» **Задание**: В каком возрасте, согласно отрывку, Виктор Иванович дебютировал в большом кино?

» **Отрывок**:
Сегодня в это трудно поверить, но факт: дебютировав в большом кино в 38 лет, Виктор Иванович стал чуть ли не самой харизматичной личностью нашего кинематографа — с диапазоном ролей от бритоголовых отморозков («Брат» и «Брат-2», «Антикиллер», «Жмурки») до всероссийского императора («Бедный, бедный Павел»). Сыграл двух генсеков ЦК КПСС и настоятеля монастыря Отца Филарета («Остров»).
В этой связи мне очень нравится его фраза, сказанная о самом себе в порыве своих откровений: «Я за эти мои прожитые годы мог умереть раз восемь, сгинуть раз пятьдесят, сгореть раз шесть, спиться раз восемьдесят, развалиться как труха, как гнилой пенек раз двести, а я сижу перед вами молодой, здоровый, красивый, талантливый Сухоруков как цветущий букет для Софи Лорен».
В течение нескольких лет у нас с Виктором Ивановичем была добрая традиция: я звонил ему 10 ноября с поздравлениями и мы разговаривали на самые разные темы. Предлагаю самые яркие фрагменты этих наших импровизированных интервью.
ОДЕРЖИМЫЙ МАЛЬЧИШКА ИЗ ОРЕХОВО-ЗУЕВО
— Виктор Иванович, почему Виктор Сухоруков на экране – рекордсмен по числу сыгранных негодяев и убийц, а люди при упоминании вашего имени улыбаются?

» **Записанные данные**:

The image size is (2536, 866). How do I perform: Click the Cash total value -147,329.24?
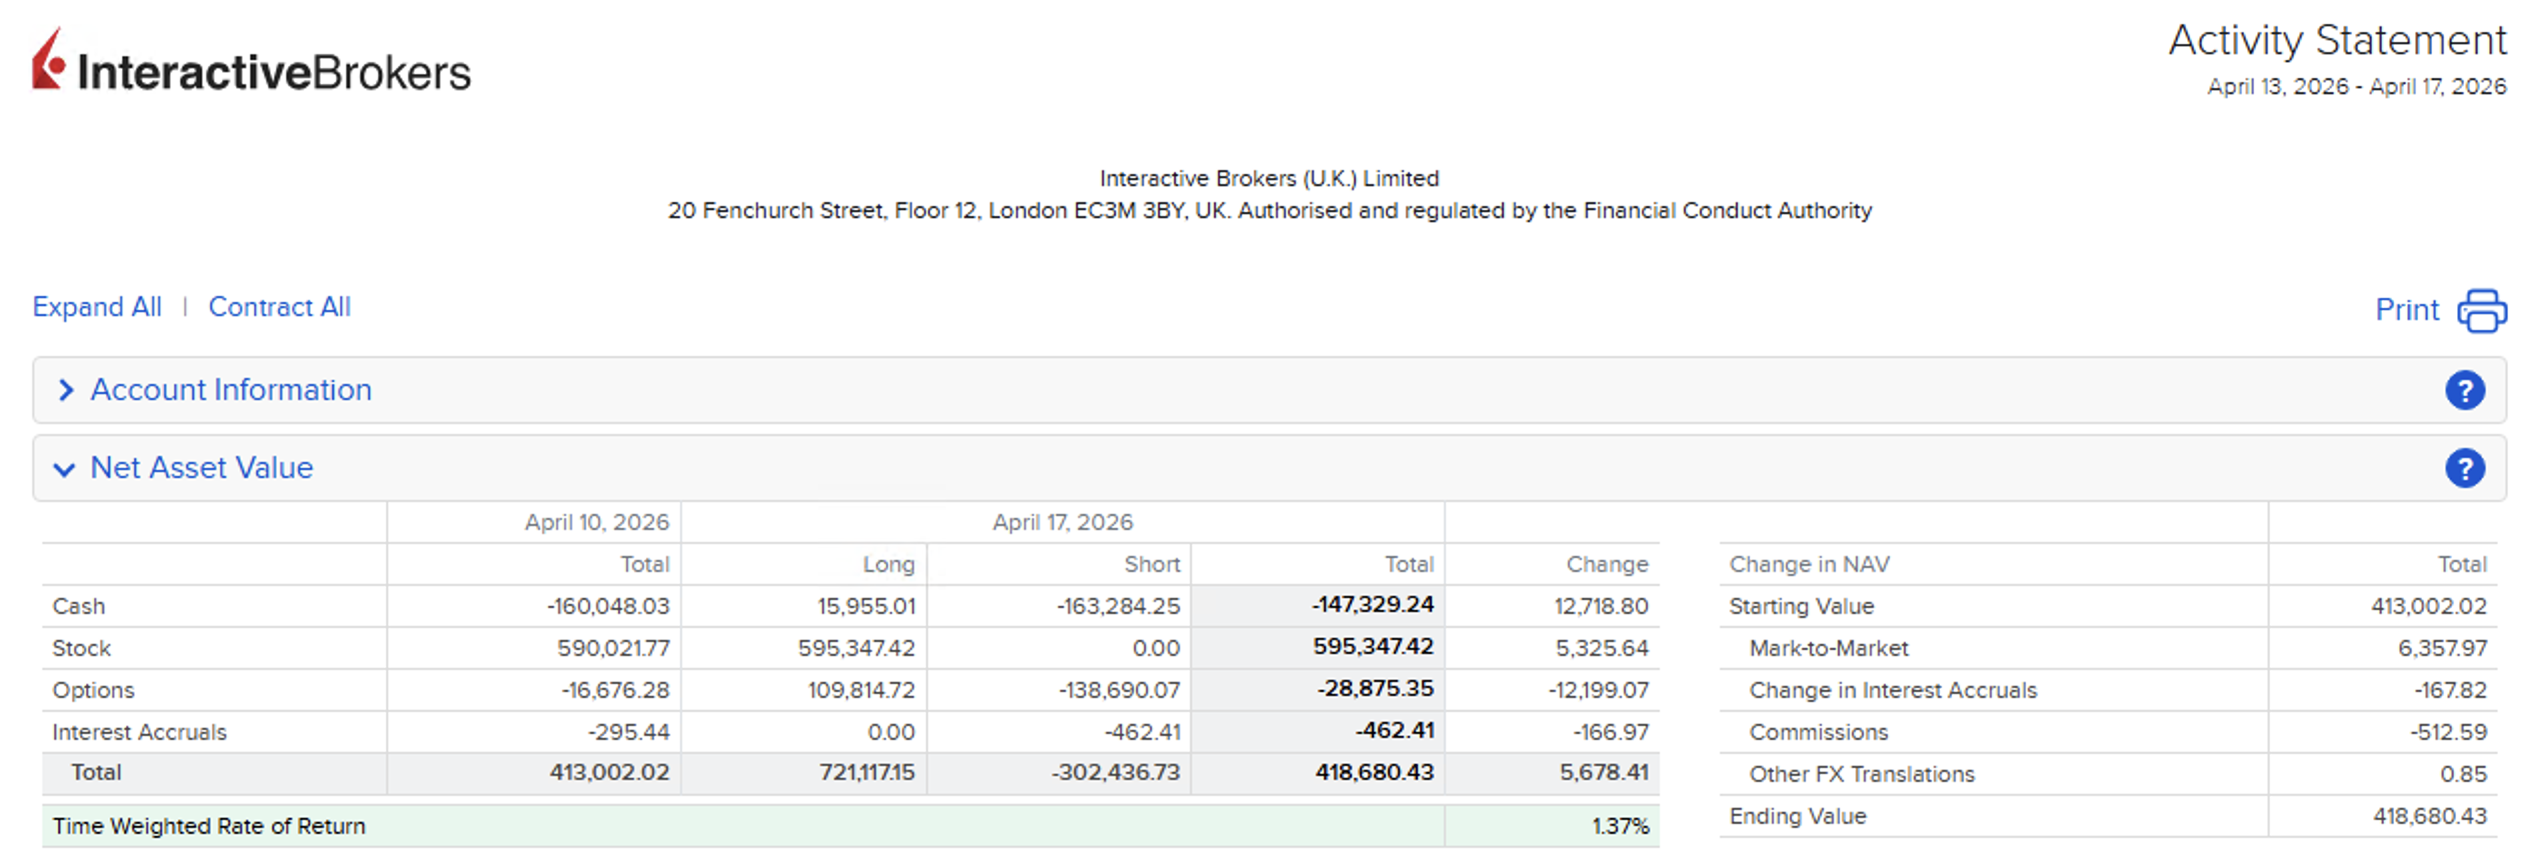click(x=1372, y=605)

...

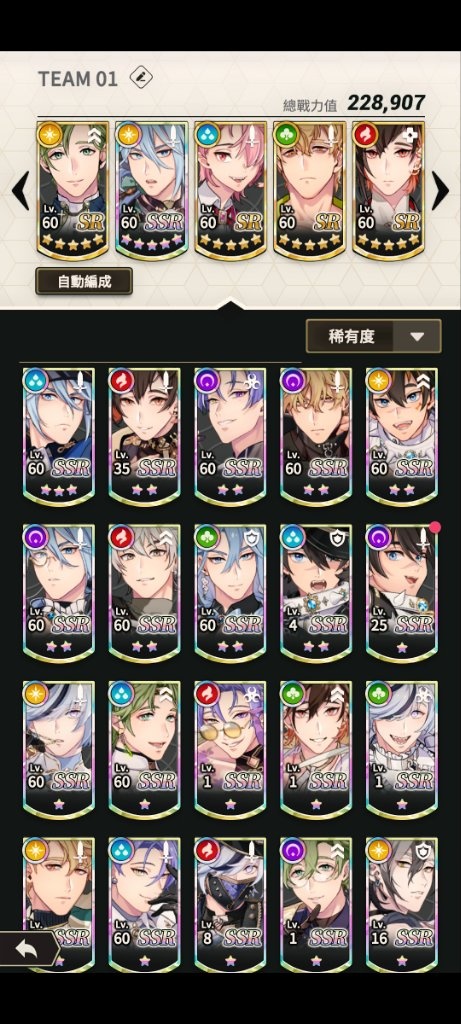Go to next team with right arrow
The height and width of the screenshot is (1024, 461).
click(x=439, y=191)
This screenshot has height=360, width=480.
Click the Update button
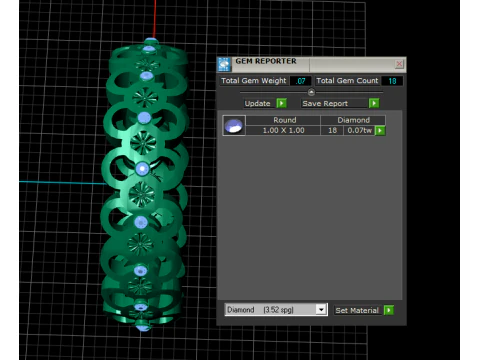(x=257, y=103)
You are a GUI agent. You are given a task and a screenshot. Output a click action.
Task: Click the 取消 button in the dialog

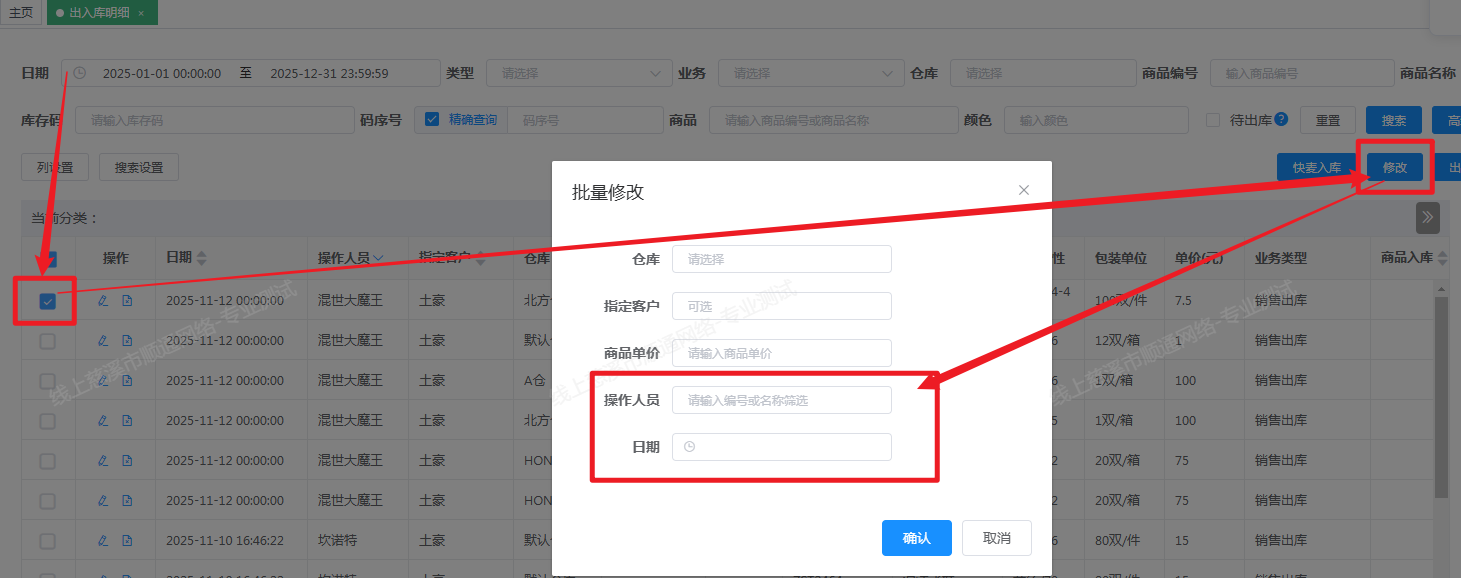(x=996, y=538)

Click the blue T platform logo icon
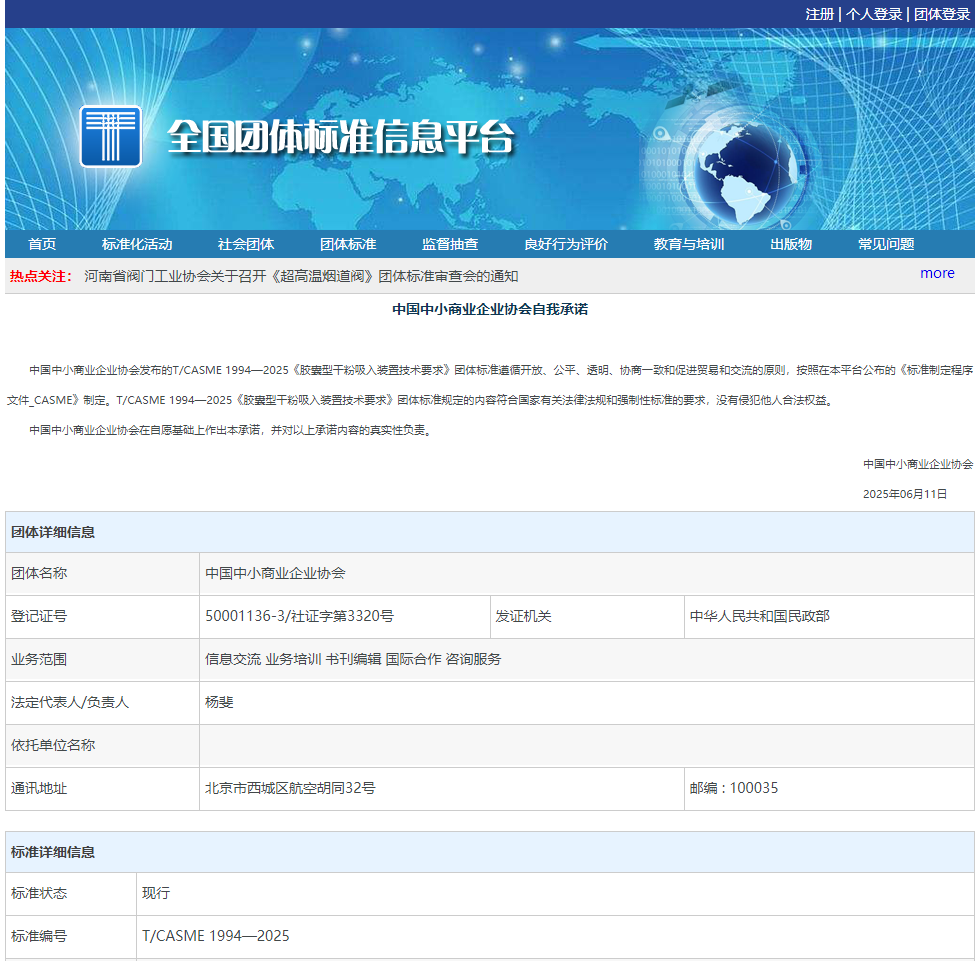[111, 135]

* * *

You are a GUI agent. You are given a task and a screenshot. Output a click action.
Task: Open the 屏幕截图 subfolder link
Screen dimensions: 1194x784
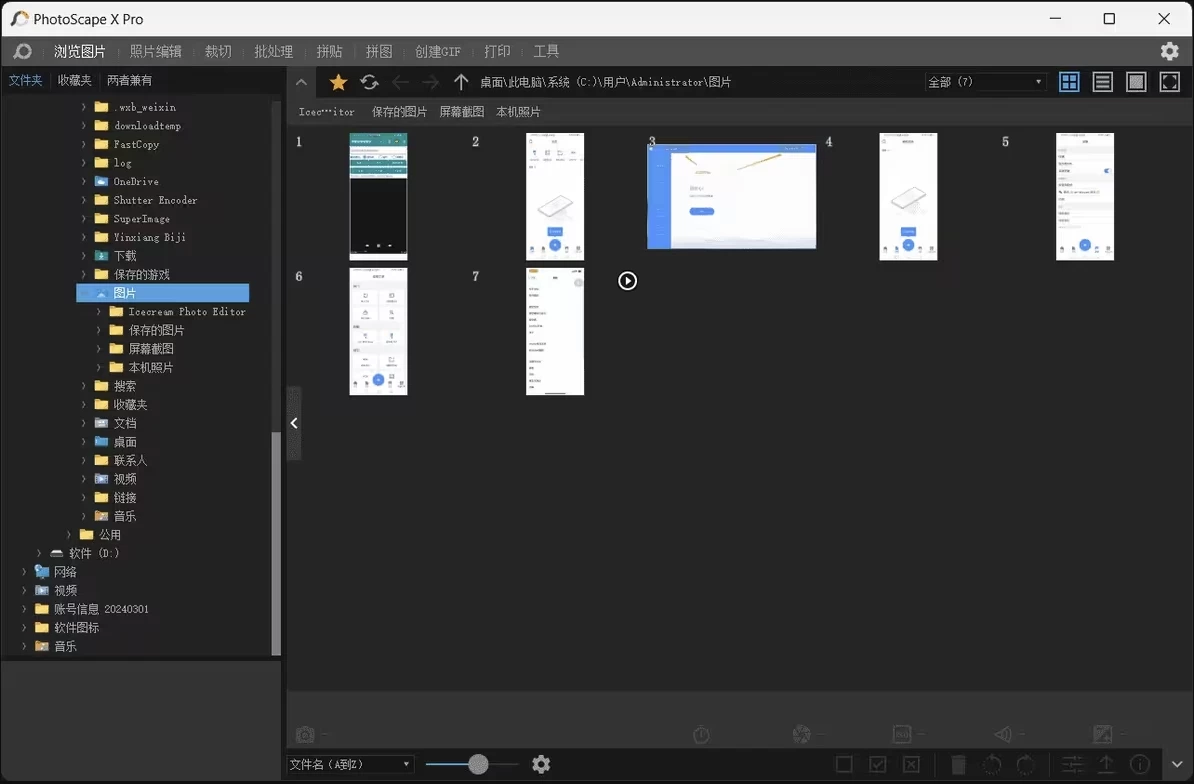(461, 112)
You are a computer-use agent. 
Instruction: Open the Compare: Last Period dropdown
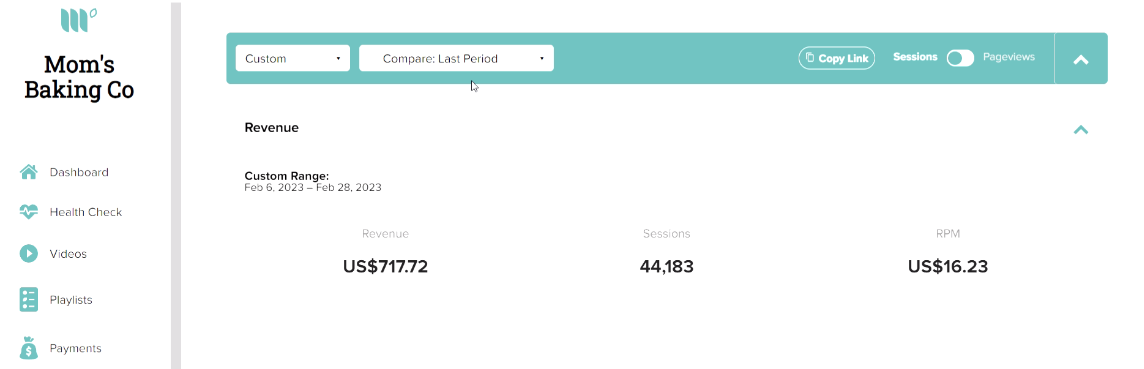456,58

» **Решение**: В 38 лет.